EXERCISE OBJECTIVE -
Only these lines of the data below are wanted: the one with "Note : (17, 635)", the one with "Voir tous les points de collecte (52, 2107)", and any lines between them, each repeated exactly.
(Beginning of DATASET)
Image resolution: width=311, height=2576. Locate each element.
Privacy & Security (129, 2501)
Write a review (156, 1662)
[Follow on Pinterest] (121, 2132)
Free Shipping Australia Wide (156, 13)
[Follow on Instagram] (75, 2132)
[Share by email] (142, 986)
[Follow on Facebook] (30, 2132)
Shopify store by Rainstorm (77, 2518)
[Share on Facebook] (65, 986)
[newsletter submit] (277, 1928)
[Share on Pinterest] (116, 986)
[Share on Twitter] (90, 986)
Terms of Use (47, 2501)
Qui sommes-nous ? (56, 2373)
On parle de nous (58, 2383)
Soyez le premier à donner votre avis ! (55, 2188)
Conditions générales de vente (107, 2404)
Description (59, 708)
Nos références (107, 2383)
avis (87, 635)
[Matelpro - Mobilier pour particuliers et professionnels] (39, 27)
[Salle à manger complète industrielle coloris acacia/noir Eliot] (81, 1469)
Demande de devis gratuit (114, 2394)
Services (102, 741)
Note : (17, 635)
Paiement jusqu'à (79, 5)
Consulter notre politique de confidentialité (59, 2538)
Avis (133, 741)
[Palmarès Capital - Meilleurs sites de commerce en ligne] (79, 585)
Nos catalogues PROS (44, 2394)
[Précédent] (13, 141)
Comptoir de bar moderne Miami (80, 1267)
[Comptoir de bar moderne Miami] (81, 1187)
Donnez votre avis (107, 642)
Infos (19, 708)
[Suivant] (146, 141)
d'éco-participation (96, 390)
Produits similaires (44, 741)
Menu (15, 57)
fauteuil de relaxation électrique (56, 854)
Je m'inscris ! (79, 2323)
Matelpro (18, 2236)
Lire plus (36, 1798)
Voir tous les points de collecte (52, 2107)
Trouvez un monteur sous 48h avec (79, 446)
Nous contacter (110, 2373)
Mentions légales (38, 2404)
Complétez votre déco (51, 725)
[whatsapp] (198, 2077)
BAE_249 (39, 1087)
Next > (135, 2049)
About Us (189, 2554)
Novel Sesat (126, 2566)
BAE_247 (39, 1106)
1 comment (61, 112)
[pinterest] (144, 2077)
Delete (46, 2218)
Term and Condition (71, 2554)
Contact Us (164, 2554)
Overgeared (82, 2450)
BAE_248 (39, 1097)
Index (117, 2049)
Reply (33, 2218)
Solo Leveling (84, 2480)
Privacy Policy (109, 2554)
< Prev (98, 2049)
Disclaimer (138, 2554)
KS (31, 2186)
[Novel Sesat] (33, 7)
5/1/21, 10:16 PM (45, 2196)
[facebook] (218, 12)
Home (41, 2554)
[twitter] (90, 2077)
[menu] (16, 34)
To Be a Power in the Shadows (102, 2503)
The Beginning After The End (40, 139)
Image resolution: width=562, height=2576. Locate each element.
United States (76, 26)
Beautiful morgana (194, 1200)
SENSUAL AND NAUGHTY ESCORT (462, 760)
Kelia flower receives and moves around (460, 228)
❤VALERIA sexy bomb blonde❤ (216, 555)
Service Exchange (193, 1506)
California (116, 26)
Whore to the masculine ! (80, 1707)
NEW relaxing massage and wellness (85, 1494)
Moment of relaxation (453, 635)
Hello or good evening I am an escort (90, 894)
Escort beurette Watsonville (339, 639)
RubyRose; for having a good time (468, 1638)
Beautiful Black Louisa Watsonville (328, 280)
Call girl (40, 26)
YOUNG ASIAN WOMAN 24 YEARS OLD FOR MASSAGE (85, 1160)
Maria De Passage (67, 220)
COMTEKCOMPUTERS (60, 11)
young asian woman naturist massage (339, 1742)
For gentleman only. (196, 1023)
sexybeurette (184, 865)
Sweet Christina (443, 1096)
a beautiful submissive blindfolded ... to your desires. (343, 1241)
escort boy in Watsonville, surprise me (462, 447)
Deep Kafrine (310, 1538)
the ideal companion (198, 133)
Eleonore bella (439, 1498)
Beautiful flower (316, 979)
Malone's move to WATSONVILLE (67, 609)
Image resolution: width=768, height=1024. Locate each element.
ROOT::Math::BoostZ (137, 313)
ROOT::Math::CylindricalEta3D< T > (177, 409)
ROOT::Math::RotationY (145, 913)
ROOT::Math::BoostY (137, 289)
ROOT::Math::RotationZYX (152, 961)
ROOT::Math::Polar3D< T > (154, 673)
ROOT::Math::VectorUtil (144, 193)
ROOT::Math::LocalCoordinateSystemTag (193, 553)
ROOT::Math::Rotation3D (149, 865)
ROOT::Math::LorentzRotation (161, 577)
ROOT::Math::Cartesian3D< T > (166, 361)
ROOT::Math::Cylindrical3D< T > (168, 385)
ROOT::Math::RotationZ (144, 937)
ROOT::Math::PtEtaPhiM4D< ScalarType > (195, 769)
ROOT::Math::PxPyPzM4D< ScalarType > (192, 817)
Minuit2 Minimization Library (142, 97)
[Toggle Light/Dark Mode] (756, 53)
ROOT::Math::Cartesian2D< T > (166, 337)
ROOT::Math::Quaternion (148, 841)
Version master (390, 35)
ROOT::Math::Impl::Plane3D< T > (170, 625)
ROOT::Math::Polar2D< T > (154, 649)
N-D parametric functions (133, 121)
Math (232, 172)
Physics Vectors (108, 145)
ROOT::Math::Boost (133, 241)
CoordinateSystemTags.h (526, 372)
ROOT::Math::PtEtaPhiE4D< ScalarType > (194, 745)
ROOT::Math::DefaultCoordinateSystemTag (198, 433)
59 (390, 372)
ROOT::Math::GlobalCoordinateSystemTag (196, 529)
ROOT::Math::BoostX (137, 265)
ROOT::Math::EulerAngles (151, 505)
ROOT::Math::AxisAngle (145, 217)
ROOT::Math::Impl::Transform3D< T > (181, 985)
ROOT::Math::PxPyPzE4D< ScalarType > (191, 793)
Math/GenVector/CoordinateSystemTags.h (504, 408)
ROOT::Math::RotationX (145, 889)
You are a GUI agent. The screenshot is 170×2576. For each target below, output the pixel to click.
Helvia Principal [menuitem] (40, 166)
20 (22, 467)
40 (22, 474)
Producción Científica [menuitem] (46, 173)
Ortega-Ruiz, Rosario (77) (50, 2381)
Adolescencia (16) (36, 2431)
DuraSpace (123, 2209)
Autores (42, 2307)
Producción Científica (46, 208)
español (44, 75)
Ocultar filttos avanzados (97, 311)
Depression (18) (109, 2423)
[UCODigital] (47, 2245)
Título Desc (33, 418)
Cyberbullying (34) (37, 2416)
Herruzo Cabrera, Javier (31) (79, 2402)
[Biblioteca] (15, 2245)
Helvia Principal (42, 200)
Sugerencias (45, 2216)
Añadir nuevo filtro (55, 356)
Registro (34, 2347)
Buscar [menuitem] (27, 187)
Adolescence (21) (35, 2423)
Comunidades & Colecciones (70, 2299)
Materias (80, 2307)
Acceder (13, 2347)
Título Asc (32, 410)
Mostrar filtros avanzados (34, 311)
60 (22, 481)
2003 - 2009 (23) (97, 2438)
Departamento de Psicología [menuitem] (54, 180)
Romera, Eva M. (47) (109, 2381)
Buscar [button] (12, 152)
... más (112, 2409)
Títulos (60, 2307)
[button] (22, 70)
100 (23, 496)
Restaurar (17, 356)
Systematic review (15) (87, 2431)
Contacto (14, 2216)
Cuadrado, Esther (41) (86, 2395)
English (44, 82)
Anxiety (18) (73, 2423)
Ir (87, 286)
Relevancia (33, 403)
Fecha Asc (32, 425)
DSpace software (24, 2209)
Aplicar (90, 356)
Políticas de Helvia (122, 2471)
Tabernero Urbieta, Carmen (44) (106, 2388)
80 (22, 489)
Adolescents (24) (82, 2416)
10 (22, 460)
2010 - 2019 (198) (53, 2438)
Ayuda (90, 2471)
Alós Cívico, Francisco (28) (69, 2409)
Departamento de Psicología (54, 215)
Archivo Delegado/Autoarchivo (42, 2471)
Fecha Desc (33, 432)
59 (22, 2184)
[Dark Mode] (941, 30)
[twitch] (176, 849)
(End of DATASET)
REPLY -
Note : (17, 635)
Paiement jusqu'à (79, 5)
Consulter notre politique de confidentialité (59, 2538)
Avis (133, 741)
[Palmarès Capital - Meilleurs sites de commerce en ligne] (79, 585)
Nos catalogues PROS (44, 2394)
[Précédent] (13, 141)
Comptoir de bar moderne Miami (80, 1267)
[Comptoir de bar moderne Miami] (81, 1187)
Donnez votre avis (107, 642)
Infos (19, 708)
[Suivant] (146, 141)
d'éco-participation (96, 390)
Produits similaires (44, 741)
Menu (15, 57)
fauteuil de relaxation électrique (56, 854)
Je m'inscris ! (79, 2323)
Matelpro (18, 2236)
Lire plus (36, 1798)
Voir tous les points de collecte (52, 2107)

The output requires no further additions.